Course Title: Discrete Structure
Course No: BIT152
Nature of Course: Theory + Lab
Semester: II
Course
Description
This course provides an introduction to discrete mathematics, covering fundamental topics such as logic, proofs, sets, relations, functions, counting, probability, and their applications in information technology.
Course
Objectives
The course aims to:
- Introduce foundational concepts of
discrete mathematics.
- Develop an understanding of graphs,
functions, relations, and number theory.
- Explore practical applications of
discrete mathematics in IT.
Detailed Syllabus
Unit
1: Logic and Proof Methods (6 Hrs.)
- Propositional Logic: Introduction,
propositions, logical operators, precedence rules, and translation of English
sentences into propositional logic.
- Propositional Equivalences: Logical
equivalences, truth tables, and symbolic derivations.
- Predicate Logic: Predicates,
quantifiers, variable binding, negation of quantified statements, nested
quantifiers, and translation of English sentences into logical
expressions.
- Rules of Inference: Inferences for
propositional and predicate logic, fallacies, and valid arguments.
- Proof Methods: Direct, indirect,
contradiction, vacuous, trivial, case-based, equivalence, existence,
uniqueness, and counterexamples.
- Common Proof Mistakes: Identifying
errors in logical proofs.
Unit
2: Induction and Recursion (5 Hrs.)
- Mathematical Induction: Proofs for
summation formulas, inequalities, and divisibility.
- Strong Induction and Well Ordering:
Examples and applications.
- Recursive Definitions: Functions,
sets, structures, and structural induction.
- Recursive Algorithms: Design and
correctness proofs.
Unit
3: Number Theory (6 Hrs.)
- Integers and Division: Division
algorithm, modular arithmetic, arithmetic modulo *m*.
- Primes and GCD: Prime factorization,
GCD, LCM, and their computations.
- Extended Euclidean Algorithm: GCD as
linear combinations.
- Integer Algorithms: Binary, octal,
and hexadecimal representations, arithmetic algorithms.
- Applications: Linear congruencies,
Chinese Remainder Theorem, and large integer computations.
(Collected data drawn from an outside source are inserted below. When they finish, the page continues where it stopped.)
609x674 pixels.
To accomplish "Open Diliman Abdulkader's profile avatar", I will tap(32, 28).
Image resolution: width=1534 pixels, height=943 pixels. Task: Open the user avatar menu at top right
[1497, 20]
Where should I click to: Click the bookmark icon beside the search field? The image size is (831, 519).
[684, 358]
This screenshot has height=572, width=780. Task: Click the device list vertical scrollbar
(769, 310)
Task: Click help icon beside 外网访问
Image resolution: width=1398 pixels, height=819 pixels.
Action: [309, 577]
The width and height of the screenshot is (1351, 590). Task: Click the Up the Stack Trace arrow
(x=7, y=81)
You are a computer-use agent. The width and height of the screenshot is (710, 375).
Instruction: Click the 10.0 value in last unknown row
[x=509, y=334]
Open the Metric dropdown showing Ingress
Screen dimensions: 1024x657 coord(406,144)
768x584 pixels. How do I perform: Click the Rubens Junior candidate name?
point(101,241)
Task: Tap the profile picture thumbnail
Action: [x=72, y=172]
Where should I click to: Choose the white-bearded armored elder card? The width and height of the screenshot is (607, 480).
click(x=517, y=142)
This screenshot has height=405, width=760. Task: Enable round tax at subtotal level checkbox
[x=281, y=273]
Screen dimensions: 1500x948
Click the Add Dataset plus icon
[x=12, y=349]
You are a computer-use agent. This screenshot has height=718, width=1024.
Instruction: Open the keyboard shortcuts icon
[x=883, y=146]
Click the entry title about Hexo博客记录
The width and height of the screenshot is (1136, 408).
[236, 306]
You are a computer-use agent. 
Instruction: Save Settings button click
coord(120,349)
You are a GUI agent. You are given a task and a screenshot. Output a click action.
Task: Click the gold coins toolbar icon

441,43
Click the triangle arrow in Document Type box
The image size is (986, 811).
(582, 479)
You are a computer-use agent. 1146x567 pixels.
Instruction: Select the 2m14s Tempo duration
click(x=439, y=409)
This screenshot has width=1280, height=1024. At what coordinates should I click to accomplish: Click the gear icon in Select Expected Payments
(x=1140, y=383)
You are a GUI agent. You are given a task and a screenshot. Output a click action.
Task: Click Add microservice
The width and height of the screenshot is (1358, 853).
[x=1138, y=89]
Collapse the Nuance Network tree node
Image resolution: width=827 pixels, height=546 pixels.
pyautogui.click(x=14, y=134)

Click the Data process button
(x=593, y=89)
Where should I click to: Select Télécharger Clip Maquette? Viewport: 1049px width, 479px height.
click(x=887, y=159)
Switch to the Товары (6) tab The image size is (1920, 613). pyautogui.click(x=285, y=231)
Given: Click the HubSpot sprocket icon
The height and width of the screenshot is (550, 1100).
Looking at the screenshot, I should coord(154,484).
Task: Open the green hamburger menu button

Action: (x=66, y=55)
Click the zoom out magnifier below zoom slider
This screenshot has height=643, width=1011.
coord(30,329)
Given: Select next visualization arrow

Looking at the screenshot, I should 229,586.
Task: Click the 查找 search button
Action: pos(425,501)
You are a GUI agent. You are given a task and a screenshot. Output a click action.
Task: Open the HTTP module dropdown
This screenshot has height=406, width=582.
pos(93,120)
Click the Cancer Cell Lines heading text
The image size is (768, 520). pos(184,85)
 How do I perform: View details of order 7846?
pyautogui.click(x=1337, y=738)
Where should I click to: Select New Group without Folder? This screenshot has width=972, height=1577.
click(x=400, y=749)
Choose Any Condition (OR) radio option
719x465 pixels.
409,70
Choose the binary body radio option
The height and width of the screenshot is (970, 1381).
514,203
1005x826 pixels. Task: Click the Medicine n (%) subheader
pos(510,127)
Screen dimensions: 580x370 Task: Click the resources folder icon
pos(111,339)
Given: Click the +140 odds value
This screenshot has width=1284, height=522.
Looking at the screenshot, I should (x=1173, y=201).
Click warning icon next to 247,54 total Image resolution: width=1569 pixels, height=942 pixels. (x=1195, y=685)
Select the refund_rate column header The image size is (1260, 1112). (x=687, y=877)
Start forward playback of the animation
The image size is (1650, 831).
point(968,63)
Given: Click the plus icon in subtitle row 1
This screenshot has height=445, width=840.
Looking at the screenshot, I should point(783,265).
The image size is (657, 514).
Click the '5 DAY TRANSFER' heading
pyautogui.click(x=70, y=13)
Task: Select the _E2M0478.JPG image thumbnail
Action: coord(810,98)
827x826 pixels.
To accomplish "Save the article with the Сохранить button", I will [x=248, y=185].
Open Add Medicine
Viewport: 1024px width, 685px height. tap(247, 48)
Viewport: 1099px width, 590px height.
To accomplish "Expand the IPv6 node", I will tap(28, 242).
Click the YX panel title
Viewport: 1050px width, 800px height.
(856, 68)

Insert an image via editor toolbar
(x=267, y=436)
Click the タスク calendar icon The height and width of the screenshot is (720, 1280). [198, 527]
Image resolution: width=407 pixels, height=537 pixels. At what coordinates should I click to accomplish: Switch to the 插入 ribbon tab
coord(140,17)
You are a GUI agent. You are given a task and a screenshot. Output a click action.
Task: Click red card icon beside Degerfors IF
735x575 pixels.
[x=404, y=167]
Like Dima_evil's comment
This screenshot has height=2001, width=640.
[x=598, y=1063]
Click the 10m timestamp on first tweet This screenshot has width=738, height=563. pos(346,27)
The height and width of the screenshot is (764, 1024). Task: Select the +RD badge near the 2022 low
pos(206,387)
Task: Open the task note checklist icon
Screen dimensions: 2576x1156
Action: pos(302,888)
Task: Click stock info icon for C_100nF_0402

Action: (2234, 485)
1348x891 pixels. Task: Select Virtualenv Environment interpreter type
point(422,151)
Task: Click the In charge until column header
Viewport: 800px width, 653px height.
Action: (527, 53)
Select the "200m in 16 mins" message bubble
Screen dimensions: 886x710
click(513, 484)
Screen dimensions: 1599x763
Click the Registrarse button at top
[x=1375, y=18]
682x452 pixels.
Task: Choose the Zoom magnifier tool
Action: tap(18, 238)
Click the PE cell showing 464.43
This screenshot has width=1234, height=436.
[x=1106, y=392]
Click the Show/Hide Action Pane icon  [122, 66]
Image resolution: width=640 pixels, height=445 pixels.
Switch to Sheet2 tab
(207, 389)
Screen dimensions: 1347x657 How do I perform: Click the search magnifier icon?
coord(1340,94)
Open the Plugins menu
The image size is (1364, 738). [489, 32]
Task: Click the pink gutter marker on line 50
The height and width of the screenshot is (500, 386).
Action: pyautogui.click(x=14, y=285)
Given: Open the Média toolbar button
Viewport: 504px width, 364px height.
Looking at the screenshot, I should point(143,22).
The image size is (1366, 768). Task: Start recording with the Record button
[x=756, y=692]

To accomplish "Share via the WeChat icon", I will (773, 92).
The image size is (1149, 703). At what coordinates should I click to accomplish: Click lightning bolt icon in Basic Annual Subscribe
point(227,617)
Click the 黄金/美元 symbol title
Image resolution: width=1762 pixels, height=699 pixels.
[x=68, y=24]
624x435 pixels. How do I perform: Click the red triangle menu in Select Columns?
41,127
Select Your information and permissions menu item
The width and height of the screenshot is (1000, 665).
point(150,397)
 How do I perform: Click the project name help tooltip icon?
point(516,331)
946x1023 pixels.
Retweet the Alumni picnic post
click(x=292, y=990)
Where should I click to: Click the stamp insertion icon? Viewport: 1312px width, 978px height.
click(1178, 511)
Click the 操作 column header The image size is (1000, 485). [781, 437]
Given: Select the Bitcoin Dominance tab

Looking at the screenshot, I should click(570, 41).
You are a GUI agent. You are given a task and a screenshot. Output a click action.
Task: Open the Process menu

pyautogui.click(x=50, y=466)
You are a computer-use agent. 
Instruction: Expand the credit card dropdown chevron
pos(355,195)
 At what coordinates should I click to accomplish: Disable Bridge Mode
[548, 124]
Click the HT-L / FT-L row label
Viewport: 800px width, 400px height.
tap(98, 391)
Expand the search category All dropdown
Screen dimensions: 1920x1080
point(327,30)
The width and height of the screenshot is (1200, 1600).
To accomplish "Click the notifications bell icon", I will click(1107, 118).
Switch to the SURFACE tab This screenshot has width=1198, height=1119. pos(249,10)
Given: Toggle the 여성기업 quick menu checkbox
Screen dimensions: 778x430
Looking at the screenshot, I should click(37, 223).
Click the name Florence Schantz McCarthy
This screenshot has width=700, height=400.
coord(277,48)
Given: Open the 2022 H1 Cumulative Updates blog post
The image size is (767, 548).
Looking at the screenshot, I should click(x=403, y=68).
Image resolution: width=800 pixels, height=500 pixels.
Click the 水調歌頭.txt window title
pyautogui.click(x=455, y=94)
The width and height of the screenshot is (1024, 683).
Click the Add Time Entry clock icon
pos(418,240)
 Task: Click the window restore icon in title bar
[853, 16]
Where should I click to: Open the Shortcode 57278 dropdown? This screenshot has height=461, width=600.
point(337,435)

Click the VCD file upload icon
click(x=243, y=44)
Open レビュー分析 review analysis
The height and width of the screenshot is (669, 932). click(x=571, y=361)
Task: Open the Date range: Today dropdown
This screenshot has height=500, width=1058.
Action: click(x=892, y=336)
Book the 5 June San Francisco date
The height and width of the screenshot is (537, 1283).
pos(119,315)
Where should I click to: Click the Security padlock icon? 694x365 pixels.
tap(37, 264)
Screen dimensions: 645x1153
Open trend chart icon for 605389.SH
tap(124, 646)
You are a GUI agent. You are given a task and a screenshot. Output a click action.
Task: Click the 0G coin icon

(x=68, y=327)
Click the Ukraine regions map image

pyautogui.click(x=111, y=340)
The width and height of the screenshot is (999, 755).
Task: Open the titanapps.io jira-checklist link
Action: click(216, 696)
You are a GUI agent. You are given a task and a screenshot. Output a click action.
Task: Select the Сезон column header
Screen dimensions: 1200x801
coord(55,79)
- Matrices: Zero-one matrices and
Boolean matrix operations (join, meet, product, power).
Unit
4: Counting and Discrete Probability (9 Hrs.)
- Counting Techniques: Product, sum,
and subtraction rules; pigeonhole principle; permutations and combinations;
subsets; binomial coefficients; Pascal's triangle; and generalized counting
techniques.
- Discrete Probability: Complementary
and union probabilities, conditional probability, independence, random
variables, expected value, variance, and randomized algorithms.
- Advanced Counting: Recurrence
relations (homogeneous and non-homogeneous).
Unit
5: Trees and Graphs (11 Hrs.)
- Graphs:
- Types: Simple, multigraph, pseudograph, directed, mixed.
- Applications: Social networks, communication systems, transportation
networks, and software design.
- Terminologies: Subgraphs, complete graphs, cycles, bipartite graphs,
and graph isomorphism.
- Algorithms: Euler/Hamilton paths, shortest path (Dijkstra), and graph
coloring.
- Theories: Matching and traveling salesman problem.
- Trees:
- Basics: Rooted trees, binary search trees, decision trees, and prefix
codes.
- Traversals: Preorder, inorder, postorder.
- Spanning Trees: Minimum spanning trees using Kruskal’s algorithm.
Laboratory
Works
The lab sessions involve programming
for various algorithms and concepts covered in the syllabus, including:
- Logical operations.
- Set operations, relations, and
functions.
- Recursive algorithms.
- Number theory algorithms (primality
testing, operations on integers).
- Boolean matrix operations.
- Graph and tree algorithms.
Text
/ Reference Books
1. Kenneth H. Rosen, "Discrete
Mathematics and Its Applications", 7th Edition, McGraw Hill, 2012.
2. Bernard Kolman, Robert Busby, Sharon
C. Ross, "Discrete Mathematical Structures", 6th Edition, Pearson, 2015.
3. Joe L. Mott, Abraham Kandel,
Theodore P. Baker, "Discrete Mathematics for Computer Scientists and
Mathematicians", 2nd Edition, Prentice Hall, 2008.
This course equips students with the
theoretical and practical knowledge of discrete mathematics, enabling them to
apply these concepts in computer science and information technology fields.